NLP/TA 실습

텍스트 분류 실습 - 20 뉴스 그룹 분류

텍스트 분류는 특정 문서의 분류를 학습 데이터를 통해 학습해 모델을 생선한 뒤 학습 모델을 이용해 다른 문서의 분류를 예측하는 것

텍스트 정규화

  
from sklearn.datasets import fetch_20newsgroups

news_data = fetch_20newsgroups(subset="all")

  
news_data.keys()

dict_keys(['data', 'filenames', 'target_names', 'target', 'DESCR'])

temp

   799
   973
   985
   982
   963
   988
   975
   990
   996
   994
  999
  991
  984
  990
  987
  997
  910
  940
  775
  628
dtype: int64

  
import pandas as pd
import matplotlib.pyplot as plt
import seaborn as sns
import koreanize_matplotlib

temp = pd.Series(news_data.target).value_counts().sort_index()
_ = sns.barplot(y=temp.values, x=temp.index, ci=None).set_title("target 클래스의 값과 분포도")

  
news_data.target_names

['alt.atheism',
 'comp.graphics',
 'comp.os.ms-windows.misc',
 'comp.sys.ibm.pc.hardware',
 'comp.sys.mac.hardware',
 'comp.windows.x',
 'misc.forsale',
 'rec.autos',
 'rec.motorcycles',
 'rec.sport.baseball',
 'rec.sport.hockey',
 'sci.crypt',
 'sci.electronics',
 'sci.med',
 'sci.space',
 'soc.religion.christian',
 'talk.politics.guns',
 'talk.politics.mideast',
 'talk.politics.misc',
 'talk.religion.misc']

  
news_data.data[0]

"From: Mamatha Devineni Ratnam <mr47+@andrew.cmu.edu>\nSubject: Pens fans reactions\nOrganization: Post Office, Carnegie Mellon, Pittsburgh, PA\nLines: 12\nNNTP-Posting-Host: po4.andrew.cmu.edu\n\n\n\nI am sure some bashers of Pens fans are pretty confused about the lack\nof any kind of posts about the recent Pens massacre of the Devils. Actually,\nI am  bit puzzled too and a bit relieved. However, I am going to put an end\nto non-PIttsburghers' relief with a bit of praise for the Pens. Man, they\nare killing those Devils worse than I thought. Jagr just showed you why\nhe is much better than his regular season stats. He is also a lot\nfo fun to watch in the playoffs. Bowman should let JAgr have a lot of\nfun in the next couple of games since the Pens are going to beat the pulp out of Jersey anyway. I was very disappointed not to see the Islanders lose the final\nregular season game.          PENS RULE!!!\n\n"

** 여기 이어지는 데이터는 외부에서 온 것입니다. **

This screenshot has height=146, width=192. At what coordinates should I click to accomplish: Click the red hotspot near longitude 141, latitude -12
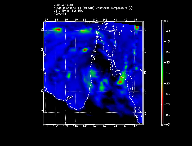pos(85,50)
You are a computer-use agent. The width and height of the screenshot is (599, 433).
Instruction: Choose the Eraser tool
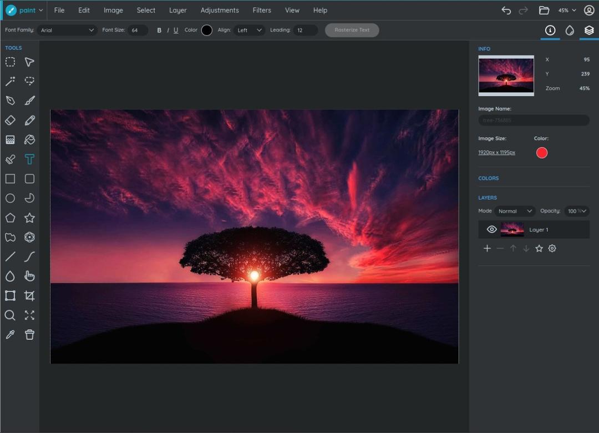[11, 120]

기사의 내용뿐만 아니라, 제목, 작성자, 소속, 이메일 등의 다양한 정보를 갖고 있음

  
# 학습용 데이터만 추출
train_news = fetch_20newsgroups(subset="train", remove=("headers", "footers", "quotes"))
X_train = train_news.data
y_train = train_news.target

# 테스트용 데이터만 추출
test_news = fetch_20newsgroups(subset="test", remove=("header", "footers", "quotes"))
X_test = test_news.data
y_test = test_news.target

  
len(X_train), len(X_test)

(11314, 7532)

피처 벡터화 변환과 머신러닝 모델 학습/예측/평가

로지스틱 회귀, SVM, 나이브 베이즈 알고리즘은 희소 행렬 기반의 텍스트 분류에 자주 사용되는 모델임

Count 기반

  
from sklearn.feature_extraction.text import CountVectorizer

cnt_vect = CountVectorizer()
cnt_vect.fit(X_train)
X_train_cnt_vect = cnt_vect.transform(X_train)

X_test_cnt_vect =cnt_vect.transform(X_test)

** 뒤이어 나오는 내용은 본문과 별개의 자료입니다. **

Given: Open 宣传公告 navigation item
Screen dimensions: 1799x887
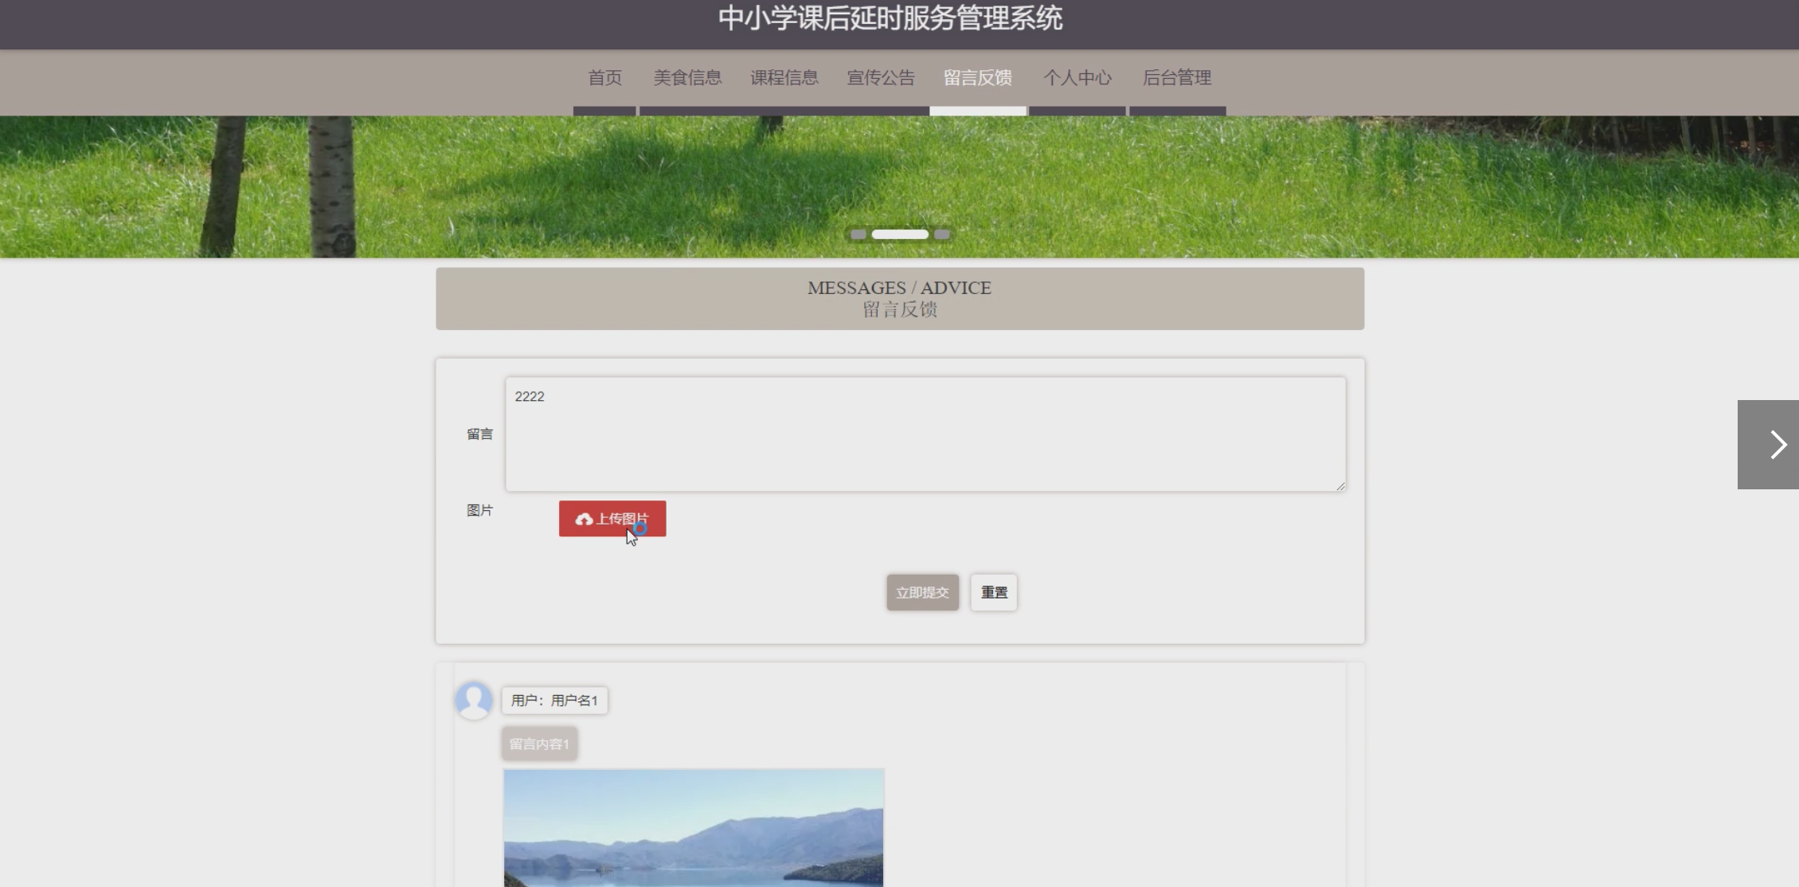Looking at the screenshot, I should point(881,78).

X_train_cnt_vect.shape, X_test_cnt_vect.shape

((11314, 101631), (7532, 101631))

  
from sklearn.linear_model import LogisticRegression
from sklearn.metrics import accuracy_score

lr_clf = LogisticRegression(max_iter=10000)
lr_clf.fit(X_train_cnt_vect, y_train)

pred = lr_clf.predict(X_test_cnt_vect)

accuracy_score(y_test, pred)

0.6379447689856612

TF-IDF

  
from sklearn.feature_extraction.text import TfidfVectorizer

tfidf_vect = TfidfVectorizer()
tfidf_vect.fit(X_train)
X_train_tfidf_vect = tfidf_vect.transform(X_train)
X_test_tfidf_vect = tfidf_vect.transform(X_test)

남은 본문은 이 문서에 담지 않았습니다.